Exercise task: Reproduce the listing below line for line, keeping every character, number and bracket unchanged.

————————

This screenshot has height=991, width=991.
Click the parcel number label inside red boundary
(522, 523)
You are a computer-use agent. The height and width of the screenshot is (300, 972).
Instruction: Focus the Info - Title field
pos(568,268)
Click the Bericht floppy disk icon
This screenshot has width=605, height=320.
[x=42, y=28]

————————

Correct answer:
This screenshot has height=991, width=991.
Click the parcel number label inside red boundary
(522, 523)
You are a computer-use agent. The height and width of the screenshot is (300, 972).
Instruction: Focus the Info - Title field
pos(568,268)
Click the Bericht floppy disk icon
This screenshot has width=605, height=320.
[x=42, y=28]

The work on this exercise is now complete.